Global Data Services
NetNumber’s GDS brings in phone number intelligence which enhances the firewall capabilities and enables it to detect and prevent sophisticated threats.
Enhanced Detection and Prevention
NetNumber’s GDS enables smart message screening within a deployed firewall. The way this works is by implementing additional checks, which validate if the various network nodes are who they pretend to be and if they have the right to send specific signals towards the protected network.
Carrier Grade Platform
The NetNumber Signaling Firewall is a telco-grade, real-time, in-network signaling element built on the widely deployed TITAN Centralized Signaling and Routing Control (CSRC) platform.
Fully Redundant – Managed Service
We operate a fully redundant service which we manage 24×7. This ensures carrier-grade service availability and performance.

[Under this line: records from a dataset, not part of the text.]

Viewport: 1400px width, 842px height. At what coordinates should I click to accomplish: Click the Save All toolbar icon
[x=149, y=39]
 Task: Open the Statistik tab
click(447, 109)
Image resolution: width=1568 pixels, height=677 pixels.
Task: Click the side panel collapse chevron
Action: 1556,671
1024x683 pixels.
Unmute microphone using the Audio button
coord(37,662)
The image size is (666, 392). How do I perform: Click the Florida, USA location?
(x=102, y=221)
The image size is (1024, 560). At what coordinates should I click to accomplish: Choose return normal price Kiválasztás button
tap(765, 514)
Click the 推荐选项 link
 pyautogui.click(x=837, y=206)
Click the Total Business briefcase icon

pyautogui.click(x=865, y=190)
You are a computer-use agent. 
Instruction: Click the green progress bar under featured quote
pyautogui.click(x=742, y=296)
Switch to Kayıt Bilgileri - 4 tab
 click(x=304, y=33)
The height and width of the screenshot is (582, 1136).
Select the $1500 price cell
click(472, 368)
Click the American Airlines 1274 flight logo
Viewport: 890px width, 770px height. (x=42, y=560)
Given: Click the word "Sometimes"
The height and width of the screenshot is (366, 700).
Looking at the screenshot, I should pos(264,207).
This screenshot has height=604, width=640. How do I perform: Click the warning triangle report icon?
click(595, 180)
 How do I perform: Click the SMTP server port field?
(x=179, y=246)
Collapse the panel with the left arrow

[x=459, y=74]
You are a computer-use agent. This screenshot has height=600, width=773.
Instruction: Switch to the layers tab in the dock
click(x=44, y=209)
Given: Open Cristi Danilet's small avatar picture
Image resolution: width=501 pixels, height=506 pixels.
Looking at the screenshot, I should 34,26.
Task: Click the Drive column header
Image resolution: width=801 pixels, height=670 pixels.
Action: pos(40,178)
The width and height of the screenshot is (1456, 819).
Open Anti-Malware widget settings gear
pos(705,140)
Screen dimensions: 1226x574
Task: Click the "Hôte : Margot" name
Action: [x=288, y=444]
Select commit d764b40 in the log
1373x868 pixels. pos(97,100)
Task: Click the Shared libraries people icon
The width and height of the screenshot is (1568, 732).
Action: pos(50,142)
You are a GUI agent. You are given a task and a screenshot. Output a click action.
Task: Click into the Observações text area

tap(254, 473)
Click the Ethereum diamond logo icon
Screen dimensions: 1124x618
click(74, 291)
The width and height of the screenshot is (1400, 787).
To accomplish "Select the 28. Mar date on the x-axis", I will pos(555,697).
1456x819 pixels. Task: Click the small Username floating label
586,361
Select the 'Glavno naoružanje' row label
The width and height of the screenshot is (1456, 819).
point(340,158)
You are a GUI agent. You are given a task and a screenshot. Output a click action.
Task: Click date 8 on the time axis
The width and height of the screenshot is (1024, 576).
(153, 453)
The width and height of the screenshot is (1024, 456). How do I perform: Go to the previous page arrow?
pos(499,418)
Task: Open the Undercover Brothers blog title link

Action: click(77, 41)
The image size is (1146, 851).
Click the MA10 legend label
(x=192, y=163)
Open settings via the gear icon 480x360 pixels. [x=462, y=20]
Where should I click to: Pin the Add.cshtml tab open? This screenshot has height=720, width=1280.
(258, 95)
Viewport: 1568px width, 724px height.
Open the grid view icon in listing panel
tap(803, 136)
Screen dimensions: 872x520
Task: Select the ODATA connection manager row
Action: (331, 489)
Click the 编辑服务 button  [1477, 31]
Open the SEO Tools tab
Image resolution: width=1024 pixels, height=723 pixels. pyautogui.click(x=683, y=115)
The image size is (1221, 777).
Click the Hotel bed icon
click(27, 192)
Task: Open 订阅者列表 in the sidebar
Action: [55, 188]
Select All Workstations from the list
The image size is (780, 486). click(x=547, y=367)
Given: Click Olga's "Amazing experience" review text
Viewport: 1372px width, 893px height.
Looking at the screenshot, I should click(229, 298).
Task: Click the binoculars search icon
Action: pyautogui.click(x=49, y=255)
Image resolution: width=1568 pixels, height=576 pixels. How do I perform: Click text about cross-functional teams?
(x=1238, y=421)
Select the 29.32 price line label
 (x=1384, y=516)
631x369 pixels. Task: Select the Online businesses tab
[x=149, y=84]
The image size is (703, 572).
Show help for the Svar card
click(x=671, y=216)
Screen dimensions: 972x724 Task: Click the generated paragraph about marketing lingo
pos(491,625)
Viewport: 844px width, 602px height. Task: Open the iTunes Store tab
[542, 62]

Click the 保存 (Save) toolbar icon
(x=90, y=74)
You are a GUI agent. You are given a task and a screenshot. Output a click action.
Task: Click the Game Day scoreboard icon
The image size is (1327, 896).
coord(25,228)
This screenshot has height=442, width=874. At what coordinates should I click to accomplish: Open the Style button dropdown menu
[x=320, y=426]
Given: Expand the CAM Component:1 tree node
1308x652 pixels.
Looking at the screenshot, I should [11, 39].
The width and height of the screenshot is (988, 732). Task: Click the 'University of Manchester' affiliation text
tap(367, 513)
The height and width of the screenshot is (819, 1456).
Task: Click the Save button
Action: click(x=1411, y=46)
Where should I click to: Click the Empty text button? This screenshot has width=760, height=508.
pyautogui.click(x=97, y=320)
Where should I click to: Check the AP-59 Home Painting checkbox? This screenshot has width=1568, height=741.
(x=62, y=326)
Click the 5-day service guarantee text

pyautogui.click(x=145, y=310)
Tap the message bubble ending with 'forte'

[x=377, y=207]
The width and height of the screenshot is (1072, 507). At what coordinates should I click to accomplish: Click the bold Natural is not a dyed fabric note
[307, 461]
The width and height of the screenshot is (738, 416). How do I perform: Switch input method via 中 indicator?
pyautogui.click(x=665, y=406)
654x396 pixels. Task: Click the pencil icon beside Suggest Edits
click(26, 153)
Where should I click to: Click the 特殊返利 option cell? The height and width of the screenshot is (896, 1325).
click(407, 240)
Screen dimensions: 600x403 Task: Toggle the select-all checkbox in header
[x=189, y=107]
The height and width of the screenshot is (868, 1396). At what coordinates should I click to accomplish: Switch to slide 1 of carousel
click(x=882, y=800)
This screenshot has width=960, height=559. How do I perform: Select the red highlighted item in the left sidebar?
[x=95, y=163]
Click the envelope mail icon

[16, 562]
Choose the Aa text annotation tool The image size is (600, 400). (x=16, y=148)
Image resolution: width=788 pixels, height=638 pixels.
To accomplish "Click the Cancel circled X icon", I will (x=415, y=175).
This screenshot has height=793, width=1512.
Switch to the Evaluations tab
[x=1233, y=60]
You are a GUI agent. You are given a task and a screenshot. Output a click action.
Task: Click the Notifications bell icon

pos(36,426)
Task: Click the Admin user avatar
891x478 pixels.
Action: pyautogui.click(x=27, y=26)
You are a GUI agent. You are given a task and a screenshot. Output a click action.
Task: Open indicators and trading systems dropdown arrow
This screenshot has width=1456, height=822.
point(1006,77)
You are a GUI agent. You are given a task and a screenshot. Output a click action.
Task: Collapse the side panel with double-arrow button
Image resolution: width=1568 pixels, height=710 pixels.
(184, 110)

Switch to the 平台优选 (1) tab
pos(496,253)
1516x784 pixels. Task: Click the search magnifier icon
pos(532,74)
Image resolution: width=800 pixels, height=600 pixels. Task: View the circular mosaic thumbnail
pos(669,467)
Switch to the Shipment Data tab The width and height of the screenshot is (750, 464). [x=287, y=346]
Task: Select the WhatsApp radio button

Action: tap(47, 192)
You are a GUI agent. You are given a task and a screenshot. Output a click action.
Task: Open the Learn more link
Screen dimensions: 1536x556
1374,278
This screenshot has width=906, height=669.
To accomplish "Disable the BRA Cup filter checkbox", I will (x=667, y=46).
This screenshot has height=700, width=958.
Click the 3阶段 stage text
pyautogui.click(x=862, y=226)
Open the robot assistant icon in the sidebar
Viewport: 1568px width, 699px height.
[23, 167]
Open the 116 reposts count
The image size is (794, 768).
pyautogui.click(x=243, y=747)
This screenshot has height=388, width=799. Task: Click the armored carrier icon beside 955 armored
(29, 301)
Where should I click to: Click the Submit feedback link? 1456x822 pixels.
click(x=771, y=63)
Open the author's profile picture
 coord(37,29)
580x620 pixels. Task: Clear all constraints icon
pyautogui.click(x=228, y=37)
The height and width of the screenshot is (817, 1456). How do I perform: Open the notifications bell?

GSMA Category 1 Attack Prevention
Certain MAP messages such as Any-Time-Interrogation (ATI) should be blocked if received from a roaming partner. National regulations however might require that an operator forwards the requests to the HPLMN of the subscriber if the number is ported. NetNumber’s GDS enable the Signaling Firewall to check the subscriber MSISDN included in the ATI request, determine if the MSISDN has been ported or not and allow it in this case.
Attacker sends a fraudulent MAP ATI request to the subscriber’s HLR impersonating a gsmSCF.
The HLR returns valuable data to the attacker: subscriber location, subscriber state, IMSI, VMSC. Attacker can reuse the harvested data for subsequent attacks with other MAP requests.
Block the request. According to the GSMA FS.11 specifications, there should be no MAP ATI on roaming interfaces.
Using number portability, check if the MSISDN has been ported to another operator and in this case allow the ATI request to be forwarded.
GSMA Category 2 Attack Prevention
NetNumber’s GDS maintains an up-to-date repository of valid number ranges of operators. With this information, the Signaling Firewall can perform a detailed check of the complete Calling Global Title against the MCC/MNC of the received IMSI. Only the signals where the CgGT matches the MCC/MNC will pass the validation.
Attacker sends a fraudulent insertSubscriberData request to the subscriber’s VMSC impersonating the subscriber’s HLR.
Malicious O-CSI or T-CSI in the insertSubscriberData request instructs the VMSC to redirect all calls to the attacker, e.g. for listening in, forwarding calls to high tariff numbers etc.
Block the request if the IMSI prefix matches the own MCC/MNC, because the VMSC should not receive such external requests for non-roaming subscribers.
Compare the Calling Global Title with the MCC/MNC derived from the IMSI and block the request if there is no match.